**Stated problem**
Copy the records from the line containing "The height and width of the screenshot is (212, 1348)." through the end of the records, both ends included, and replace "checkbox" with "check box", leaving everything else unchanged.

**Material for this exercise**
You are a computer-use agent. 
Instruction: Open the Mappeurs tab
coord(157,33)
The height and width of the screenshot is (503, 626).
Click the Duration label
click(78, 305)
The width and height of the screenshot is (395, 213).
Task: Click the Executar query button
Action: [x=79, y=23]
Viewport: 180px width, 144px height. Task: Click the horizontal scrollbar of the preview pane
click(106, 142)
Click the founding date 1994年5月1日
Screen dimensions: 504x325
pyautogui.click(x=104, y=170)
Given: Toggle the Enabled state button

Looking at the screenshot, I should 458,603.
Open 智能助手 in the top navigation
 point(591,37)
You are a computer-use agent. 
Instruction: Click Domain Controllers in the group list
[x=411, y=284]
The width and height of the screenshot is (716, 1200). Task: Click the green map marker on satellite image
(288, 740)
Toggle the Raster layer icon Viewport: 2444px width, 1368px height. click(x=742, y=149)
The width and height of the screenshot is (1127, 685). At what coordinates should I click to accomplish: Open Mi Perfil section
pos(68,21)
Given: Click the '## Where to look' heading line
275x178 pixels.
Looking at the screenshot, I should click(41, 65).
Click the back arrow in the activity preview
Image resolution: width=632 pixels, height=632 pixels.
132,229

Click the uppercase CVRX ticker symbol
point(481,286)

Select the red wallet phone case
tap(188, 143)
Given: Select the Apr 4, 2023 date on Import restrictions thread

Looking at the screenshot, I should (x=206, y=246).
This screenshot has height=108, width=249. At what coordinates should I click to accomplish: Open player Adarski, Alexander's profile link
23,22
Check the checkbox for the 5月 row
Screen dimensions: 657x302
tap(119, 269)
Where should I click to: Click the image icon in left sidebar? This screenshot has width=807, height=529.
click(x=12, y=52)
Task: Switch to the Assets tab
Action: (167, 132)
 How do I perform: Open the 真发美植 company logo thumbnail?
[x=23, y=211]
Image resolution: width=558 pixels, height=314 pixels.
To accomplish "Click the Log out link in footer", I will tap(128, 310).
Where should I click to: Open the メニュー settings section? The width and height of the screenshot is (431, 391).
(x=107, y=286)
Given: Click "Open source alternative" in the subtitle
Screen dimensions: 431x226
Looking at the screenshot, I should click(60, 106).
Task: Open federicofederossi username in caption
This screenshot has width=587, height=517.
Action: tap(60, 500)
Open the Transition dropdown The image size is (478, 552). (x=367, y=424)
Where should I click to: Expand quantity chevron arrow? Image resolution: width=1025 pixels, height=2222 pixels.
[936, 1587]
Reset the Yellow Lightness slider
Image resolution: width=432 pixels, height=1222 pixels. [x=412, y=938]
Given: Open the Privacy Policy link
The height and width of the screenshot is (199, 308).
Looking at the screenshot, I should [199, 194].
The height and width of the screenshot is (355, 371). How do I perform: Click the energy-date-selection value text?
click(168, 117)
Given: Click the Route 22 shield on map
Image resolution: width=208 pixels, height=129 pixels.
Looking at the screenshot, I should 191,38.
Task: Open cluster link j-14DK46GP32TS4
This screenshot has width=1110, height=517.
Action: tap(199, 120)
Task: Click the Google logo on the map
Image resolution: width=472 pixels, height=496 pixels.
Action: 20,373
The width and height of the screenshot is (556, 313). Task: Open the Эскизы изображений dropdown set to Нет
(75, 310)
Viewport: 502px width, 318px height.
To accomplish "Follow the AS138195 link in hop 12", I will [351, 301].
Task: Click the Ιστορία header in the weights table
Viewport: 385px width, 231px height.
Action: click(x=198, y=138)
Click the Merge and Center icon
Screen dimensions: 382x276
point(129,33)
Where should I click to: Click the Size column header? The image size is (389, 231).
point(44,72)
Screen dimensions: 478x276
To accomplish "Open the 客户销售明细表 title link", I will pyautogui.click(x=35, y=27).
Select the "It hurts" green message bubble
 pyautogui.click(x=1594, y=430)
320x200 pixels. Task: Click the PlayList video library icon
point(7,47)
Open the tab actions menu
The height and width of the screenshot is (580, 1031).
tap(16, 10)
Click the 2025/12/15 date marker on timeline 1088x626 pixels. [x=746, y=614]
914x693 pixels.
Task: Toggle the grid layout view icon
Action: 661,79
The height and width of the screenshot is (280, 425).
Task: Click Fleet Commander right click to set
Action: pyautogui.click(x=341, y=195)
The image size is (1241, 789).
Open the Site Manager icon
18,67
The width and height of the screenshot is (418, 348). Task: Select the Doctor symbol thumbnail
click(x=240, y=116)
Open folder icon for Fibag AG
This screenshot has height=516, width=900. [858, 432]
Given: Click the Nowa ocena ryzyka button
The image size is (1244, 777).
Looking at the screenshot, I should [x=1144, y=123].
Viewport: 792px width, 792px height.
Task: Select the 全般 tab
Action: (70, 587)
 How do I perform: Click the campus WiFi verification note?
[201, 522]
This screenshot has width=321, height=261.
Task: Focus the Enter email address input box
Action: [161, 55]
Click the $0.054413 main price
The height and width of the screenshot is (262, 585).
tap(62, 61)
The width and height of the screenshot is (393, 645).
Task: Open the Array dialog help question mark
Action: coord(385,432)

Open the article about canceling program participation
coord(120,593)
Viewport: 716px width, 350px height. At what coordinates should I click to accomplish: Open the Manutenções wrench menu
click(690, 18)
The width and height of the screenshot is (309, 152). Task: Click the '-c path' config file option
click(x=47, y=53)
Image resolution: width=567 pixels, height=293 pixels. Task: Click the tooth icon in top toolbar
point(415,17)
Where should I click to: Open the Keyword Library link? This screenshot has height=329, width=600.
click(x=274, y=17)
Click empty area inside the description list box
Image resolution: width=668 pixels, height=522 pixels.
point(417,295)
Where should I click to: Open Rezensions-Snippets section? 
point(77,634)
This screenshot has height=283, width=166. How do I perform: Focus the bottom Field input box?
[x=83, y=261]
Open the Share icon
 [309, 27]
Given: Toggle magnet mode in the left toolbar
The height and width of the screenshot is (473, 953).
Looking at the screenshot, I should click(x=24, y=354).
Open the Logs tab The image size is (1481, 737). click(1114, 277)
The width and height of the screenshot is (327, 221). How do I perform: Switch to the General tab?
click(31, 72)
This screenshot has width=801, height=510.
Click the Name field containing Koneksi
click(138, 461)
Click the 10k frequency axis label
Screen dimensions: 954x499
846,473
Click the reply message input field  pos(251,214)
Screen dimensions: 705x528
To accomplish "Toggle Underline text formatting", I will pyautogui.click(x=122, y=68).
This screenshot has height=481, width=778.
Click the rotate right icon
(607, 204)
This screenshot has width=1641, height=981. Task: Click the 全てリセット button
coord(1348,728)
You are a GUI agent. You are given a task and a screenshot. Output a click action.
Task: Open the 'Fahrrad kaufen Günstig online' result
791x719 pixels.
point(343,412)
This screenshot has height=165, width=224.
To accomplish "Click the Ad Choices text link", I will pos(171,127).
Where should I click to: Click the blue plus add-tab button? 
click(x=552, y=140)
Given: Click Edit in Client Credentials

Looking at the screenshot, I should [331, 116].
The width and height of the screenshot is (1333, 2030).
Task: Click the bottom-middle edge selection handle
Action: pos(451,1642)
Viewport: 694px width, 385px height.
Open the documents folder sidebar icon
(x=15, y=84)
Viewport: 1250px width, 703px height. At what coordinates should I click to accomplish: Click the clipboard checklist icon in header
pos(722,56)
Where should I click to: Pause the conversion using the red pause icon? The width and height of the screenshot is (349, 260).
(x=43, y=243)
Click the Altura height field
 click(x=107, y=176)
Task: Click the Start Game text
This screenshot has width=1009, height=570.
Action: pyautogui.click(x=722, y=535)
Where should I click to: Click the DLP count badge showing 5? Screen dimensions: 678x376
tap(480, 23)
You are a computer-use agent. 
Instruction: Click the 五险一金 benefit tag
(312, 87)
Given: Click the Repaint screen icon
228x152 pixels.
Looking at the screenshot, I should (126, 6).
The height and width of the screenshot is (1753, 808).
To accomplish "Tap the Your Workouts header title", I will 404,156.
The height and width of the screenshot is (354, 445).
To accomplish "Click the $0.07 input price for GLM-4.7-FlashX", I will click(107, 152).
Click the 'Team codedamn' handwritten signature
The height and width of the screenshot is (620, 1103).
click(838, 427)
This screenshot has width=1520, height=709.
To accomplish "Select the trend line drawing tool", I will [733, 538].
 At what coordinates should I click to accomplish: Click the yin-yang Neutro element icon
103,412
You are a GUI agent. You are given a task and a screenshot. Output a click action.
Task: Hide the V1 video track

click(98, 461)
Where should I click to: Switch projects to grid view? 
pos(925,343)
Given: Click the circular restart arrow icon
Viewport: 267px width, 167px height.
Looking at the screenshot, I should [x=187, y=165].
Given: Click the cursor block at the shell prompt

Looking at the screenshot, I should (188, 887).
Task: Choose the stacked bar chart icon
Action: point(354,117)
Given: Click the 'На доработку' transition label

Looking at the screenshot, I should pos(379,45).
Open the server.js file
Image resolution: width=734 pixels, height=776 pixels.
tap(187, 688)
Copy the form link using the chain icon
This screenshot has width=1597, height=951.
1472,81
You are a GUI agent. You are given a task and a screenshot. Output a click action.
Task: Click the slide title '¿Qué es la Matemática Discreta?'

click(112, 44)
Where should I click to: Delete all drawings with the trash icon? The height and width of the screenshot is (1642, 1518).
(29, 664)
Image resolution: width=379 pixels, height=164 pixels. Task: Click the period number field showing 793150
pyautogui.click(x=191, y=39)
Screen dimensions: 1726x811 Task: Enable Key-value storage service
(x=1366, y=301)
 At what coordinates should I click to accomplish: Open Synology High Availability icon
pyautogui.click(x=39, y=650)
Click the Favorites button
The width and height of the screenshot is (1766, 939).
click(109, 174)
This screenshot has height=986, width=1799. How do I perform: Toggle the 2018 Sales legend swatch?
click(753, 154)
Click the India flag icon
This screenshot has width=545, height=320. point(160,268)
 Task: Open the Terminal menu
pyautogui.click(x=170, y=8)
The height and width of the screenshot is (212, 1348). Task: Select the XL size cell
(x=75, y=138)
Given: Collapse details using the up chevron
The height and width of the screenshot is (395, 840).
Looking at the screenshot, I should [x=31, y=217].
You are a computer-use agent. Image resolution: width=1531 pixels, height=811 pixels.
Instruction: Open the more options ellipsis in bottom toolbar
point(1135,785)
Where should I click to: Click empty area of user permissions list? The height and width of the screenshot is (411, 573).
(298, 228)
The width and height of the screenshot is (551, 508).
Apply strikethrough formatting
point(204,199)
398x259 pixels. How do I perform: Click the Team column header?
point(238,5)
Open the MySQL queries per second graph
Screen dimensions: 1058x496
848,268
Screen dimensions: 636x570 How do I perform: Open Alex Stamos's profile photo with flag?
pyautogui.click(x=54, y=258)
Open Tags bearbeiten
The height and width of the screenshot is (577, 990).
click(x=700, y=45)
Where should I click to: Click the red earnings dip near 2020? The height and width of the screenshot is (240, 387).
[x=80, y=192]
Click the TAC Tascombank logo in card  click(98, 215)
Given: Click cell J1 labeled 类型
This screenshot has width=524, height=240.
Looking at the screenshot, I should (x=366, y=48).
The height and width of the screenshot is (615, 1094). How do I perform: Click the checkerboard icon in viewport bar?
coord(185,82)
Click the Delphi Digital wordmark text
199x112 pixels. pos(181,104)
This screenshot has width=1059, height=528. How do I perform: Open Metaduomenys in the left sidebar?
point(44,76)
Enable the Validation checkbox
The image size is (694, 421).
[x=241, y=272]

**Reply to the exercise**
The height and width of the screenshot is (212, 1348). Task: Select the XL size cell
(x=75, y=138)
Given: Collapse details using the up chevron
The height and width of the screenshot is (395, 840).
Looking at the screenshot, I should [x=31, y=217].
You are a computer-use agent. Image resolution: width=1531 pixels, height=811 pixels.
Instruction: Open the more options ellipsis in bottom toolbar
point(1135,785)
Where should I click to: Click empty area of user permissions list? The height and width of the screenshot is (411, 573).
(298, 228)
The width and height of the screenshot is (551, 508).
Apply strikethrough formatting
point(204,199)
398x259 pixels. How do I perform: Click the Team column header?
point(238,5)
Open the MySQL queries per second graph
Screen dimensions: 1058x496
848,268
Screen dimensions: 636x570 How do I perform: Open Alex Stamos's profile photo with flag?
pyautogui.click(x=54, y=258)
Open Tags bearbeiten
The height and width of the screenshot is (577, 990).
click(x=700, y=45)
Where should I click to: Click the red earnings dip near 2020? The height and width of the screenshot is (240, 387).
[x=80, y=192]
Click the TAC Tascombank logo in card  click(98, 215)
Given: Click cell J1 labeled 类型
This screenshot has width=524, height=240.
Looking at the screenshot, I should (x=366, y=48).
The height and width of the screenshot is (615, 1094). How do I perform: Click the checkerboard icon in viewport bar?
coord(185,82)
Click the Delphi Digital wordmark text
199x112 pixels. pos(181,104)
This screenshot has width=1059, height=528. How do I perform: Open Metaduomenys in the left sidebar?
point(44,76)
Enable the Validation check box
The image size is (694, 421).
[x=241, y=272]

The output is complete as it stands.